• WORK TO BE COMPLETED
Scan the data below for the string "computer". Show every line where it turns up.
━━━━━━━━━━━━━━━━
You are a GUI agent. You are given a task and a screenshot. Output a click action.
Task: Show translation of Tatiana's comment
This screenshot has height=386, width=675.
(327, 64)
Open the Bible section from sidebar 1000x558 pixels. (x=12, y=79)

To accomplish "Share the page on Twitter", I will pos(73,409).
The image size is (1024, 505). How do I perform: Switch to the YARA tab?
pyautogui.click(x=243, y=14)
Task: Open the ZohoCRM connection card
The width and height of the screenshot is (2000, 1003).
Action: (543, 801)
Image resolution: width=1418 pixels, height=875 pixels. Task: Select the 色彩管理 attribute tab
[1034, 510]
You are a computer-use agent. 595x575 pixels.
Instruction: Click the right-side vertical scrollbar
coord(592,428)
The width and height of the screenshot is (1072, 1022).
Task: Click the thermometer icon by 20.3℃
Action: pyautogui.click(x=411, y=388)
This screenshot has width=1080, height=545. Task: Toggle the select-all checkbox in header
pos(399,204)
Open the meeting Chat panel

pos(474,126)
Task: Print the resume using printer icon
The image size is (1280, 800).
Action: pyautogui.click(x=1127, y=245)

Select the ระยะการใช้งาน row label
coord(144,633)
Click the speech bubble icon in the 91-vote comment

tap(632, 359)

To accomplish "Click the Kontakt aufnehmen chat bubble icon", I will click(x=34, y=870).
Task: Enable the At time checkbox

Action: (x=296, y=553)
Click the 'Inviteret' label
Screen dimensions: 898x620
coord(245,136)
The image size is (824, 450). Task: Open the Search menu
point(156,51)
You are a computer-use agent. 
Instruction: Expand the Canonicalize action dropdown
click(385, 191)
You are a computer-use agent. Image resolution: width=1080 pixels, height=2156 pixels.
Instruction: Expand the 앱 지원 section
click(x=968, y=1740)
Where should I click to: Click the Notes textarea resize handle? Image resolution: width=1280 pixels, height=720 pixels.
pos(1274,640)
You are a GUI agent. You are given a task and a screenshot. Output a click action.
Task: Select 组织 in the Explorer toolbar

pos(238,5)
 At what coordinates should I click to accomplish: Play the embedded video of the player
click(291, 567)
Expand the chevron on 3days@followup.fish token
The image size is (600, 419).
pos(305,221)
━━━━━━━━━━━━━━━━
• ANSWER BOX
You are a computer-use agent. 595x575 pixels.
You are a computer-use agent. 
You are a computer-use agent. Image resolution: width=1080 pixels, height=2156 pixels.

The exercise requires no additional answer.